Working time EU law reform to save £1bn
Ministers are considering major reforms to the controversial EU Working Time Directive in an attempt to save businesses £1 billion a year and to take advantage of the UK’s new Brexit freedoms.
The EU-era law limits the amount of time most people have to work to 48 hours a week on average, including overtime.
The Department for Business and Trade is looking at removing the requirement on firms to record the number of hours each staff member works.
They say the change would not compromise workers’ rights and believe the reduction in red tape could save companies more than £1 billion.
A Government spokesperson said: “This Government has no intention of abandoning our strong record on workers’ rights, which are amongst the highest in the world.

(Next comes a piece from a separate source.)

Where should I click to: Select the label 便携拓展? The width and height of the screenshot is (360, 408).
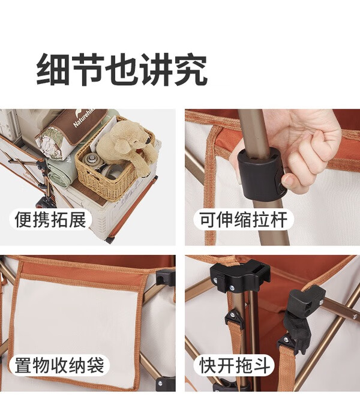pyautogui.click(x=50, y=220)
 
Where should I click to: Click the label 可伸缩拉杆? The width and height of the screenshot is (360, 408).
pyautogui.click(x=243, y=220)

“The Retained EU Law Bill will make sure that the UK’s rules and regulations best serve the interests of the country as a whole and support workers and businesses to build a thriving economy.”
Aim to remove 800 pieces of EU legislation by end of year
Kemi Badenoch, the business secretary, is currently going through more than 4,000 pieces of EU legislation which are still on the UK’s statute book despite Brexit.
She hopes to remove around 800 of them by the end of the year, and others could go in future years.
The Retained EU Law Bill is before Parliament and expected to be amended to give ministers the power to remove further EU-era legislation beyond the end of this year if it is deemed necessary.
One of the major pieces of EU law which still remains part of British legislation is the Working Time Directive.
It governs the hours employees can be asked to work. This must not exceed 48 hours on average, including any overtime.
The rule came into force in Britain in 1998.
Some employers believe the rule harms the UK’s productivity because it stops firms from paying people to take on overtime when they have a large amount of orders.
It has also been blamed for making it harder for the NHS to reduce waiting times.
Some exceptions to 48-hour work week
But employees can choose to opt out of the 48-hour week if they often work overtime in roles in the emergency services, for example.
Exceptions include if people work in jobs where 24-hour staffing is required, or if they are in the police, armed forces, security or surveillance.
Others include people working as a domestic servant in a private household, or as a seafarer, sea-fisherman or worker on vessels on inland waterways.
People are also not covered where working time is not measured and they are in control, such as managing executives with control over their decisions.
Certain staff can opt out of the 48-hour maximum working week, including airline staff, a worker on ships or boats, delivery drivers, bus conductors and security guards.
Their employers can ask staff to opt out, but they cannot be sacked or treated unfairly for refusing to do so.
Trade unions have warned that scrapping the EU Working Time Directive in its entirety could lead to more accidents at work and reduce employee wellbeing.
The regulations also enshrine in law the right to paid time off, equating to 28 days per year including bank holidays, and rest breaks, with employers mandated to provide at least a 20-minute uninterrupted break during a workday of six hours or more.